The classification of all the possible metal‐binding sites in apoplastocyanin was based on background atom geometry alone, and seven sites out of all 711 possibilities were predicted to bind to a metal with a high probability (P ≥ 90%), and another 39 sites were predicted to bind to a metal with a moderate probability (90% >P ≥ 60%). These sites indicate a set of the most likely sites that could be engineered by mutagenesis to bind to a metal without significant rearrangement of the protein backbone. The actual Type 1 copper binding site for plastocyanin had a moderate (70%) probability, which given the nearly identical structures of apo‐ and holo‐plastocyanin, is likely due to the fact that, although there are a handful of Type 1 copper binding sites with a Cys‐His‐His‐Met ligation in the PDB (28 in the data set used), there are also a number of similarly‐arranged combinations of four amino acids with varying sequences that are not metal‐binding. Whether these existing sites could be converted to Type 1 Copper sites by mutagenesis would need further empirical investigation.

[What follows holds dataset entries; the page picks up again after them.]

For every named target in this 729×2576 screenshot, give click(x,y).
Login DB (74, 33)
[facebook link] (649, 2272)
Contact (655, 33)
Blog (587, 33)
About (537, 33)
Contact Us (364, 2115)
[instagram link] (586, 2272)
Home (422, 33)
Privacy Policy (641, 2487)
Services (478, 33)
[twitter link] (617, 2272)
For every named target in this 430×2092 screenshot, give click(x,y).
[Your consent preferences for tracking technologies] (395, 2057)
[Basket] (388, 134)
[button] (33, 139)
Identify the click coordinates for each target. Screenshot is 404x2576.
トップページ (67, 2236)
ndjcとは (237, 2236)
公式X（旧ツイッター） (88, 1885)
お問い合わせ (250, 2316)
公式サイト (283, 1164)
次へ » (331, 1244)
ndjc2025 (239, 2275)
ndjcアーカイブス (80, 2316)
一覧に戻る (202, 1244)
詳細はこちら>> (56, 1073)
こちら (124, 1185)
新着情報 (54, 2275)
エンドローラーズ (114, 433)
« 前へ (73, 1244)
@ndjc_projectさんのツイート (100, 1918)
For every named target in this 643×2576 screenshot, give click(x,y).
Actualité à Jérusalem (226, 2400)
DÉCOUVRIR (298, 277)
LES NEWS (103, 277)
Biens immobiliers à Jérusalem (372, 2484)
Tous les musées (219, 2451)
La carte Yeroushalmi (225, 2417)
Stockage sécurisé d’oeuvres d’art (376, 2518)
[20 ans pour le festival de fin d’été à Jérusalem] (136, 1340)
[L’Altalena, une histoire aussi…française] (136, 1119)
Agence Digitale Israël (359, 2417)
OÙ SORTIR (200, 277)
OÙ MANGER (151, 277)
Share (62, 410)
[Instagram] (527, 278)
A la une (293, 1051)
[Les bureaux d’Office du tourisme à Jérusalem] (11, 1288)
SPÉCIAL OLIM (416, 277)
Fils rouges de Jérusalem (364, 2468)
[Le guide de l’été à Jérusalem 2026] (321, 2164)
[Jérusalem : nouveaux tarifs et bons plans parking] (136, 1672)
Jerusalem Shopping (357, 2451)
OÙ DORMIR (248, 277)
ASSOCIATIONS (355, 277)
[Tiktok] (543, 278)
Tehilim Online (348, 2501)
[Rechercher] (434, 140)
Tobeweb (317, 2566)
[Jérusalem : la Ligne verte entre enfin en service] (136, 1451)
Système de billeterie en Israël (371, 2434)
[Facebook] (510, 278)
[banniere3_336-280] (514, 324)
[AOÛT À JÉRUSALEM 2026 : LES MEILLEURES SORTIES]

There are pitfalls inherent to using geometries of the backbone atoms alone for the structural classification of metal‐binding sites. If a metal‐binding site identified with this method involves the mutation of a glycine or a proline, the backbone structure of the protein may shift significantly, rendering the results inaccurate. Steric clashes and the presence of desirable secondary coordination sphere interactions are not included in the analysis and would have to be refined using different methods such as rmsd alignments, steric clash analysis, topographic steric maps, 37 desirable secondary sphere interactions, or the force field methods that are described in the literature. 30 , 31 It is also clear that this method does not distinguish well between metal cofactors with only three ligating amino acids or between different mononuclear metal sites. Without specifying the set of binding amino acids, the method would not be a good predictor of, for example, whether zinc or iron would bind better to an engineered binding site without further structural modeling or analysis. The geometries of amino acid backbone atoms have significant overlap between different cofactors composed of single metal ions, and that the amino acid identities and side chain positioning would need to be included in a subsequent analysis of metal binding site preferences. This lack of discernment between different mononuclear metal ions could also be seen as a strength of the model, showing a lack of overfitting based on the recognition of different protein folds commonly seen in the PDB. After all, it would be inaccurate for the model to predict an iron binding site if both an iron or a zinc could be incorporated, depending on the set of amino acid substitutions.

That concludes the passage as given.